Following a failure modes and effects analysis (FMEA) approach by a cross-functional team, each facility should attempt to classify its assets based on replacement cost, lead time, average repair cost, mean time to repair (MTTR), the potential safety and environmental impacts of failure and cost of downtime.
Assets can then be classified, using agreed-upon point system, as (a) critical to the operation of the facility, (b) important to the operation of the facility or (c) supportive but with limited impact to the facility. See Table 1 for inspection frequency examples for different CBM technologies, based on the importance of different assets.
To enable accurate assessments of asset ‘health,’ data must be collected at regular intervals, so long-term trends can be compared. For many of the measured parameters, a baseline can be set for ‘normal’ operation shortly after the transformer goes into service.
The EMSD advantage
In these ways, the use of EMSDs—such as maintenance inspection windows and external oil sampling ports—with transformers can take the danger out of CBM data collection tasks, by eliminating the need to work on energized open panels.

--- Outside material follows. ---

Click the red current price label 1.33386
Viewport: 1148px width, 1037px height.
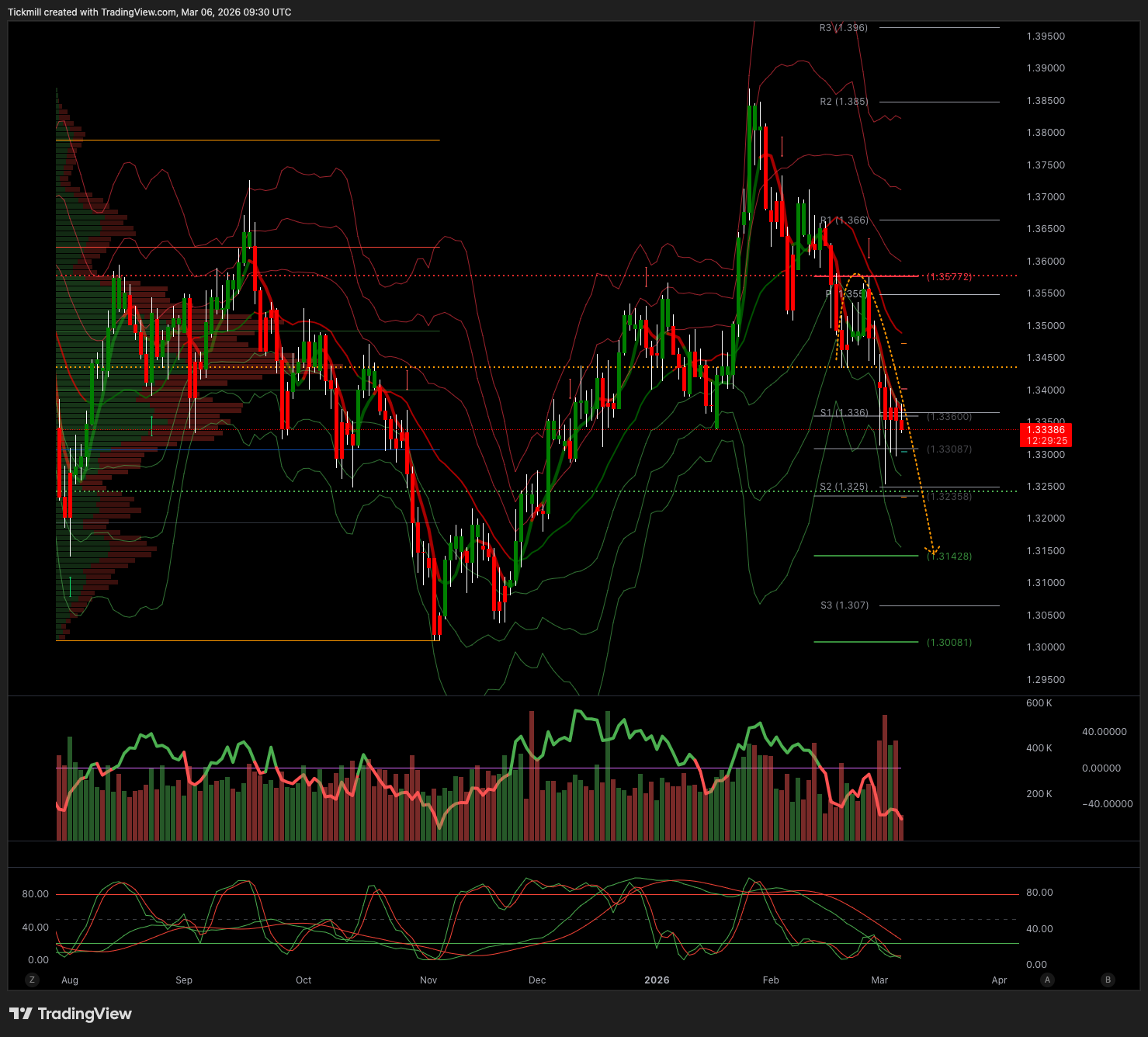1046,435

With the related safety risks eliminated, inspections become feasible for a single technician, with no cumbersome arc flash PPE. This means data can be collected much more efficiently.
Then, with increased frequency of inspections, problems that could lead to unexpected failures of transformers can be detected earlier and preventative intervention can be initiated. Not only does this ensure regulatory compliance, but it also makes economic sense for the monitoring and protection of important electrical assets.
Experience has shown protecting transformers with fuses alone is not adequate to prevent fires in the event of a short circuit. Instead, the warning signs and possible causes of a short circuit should be detected early on, through CBM techniques.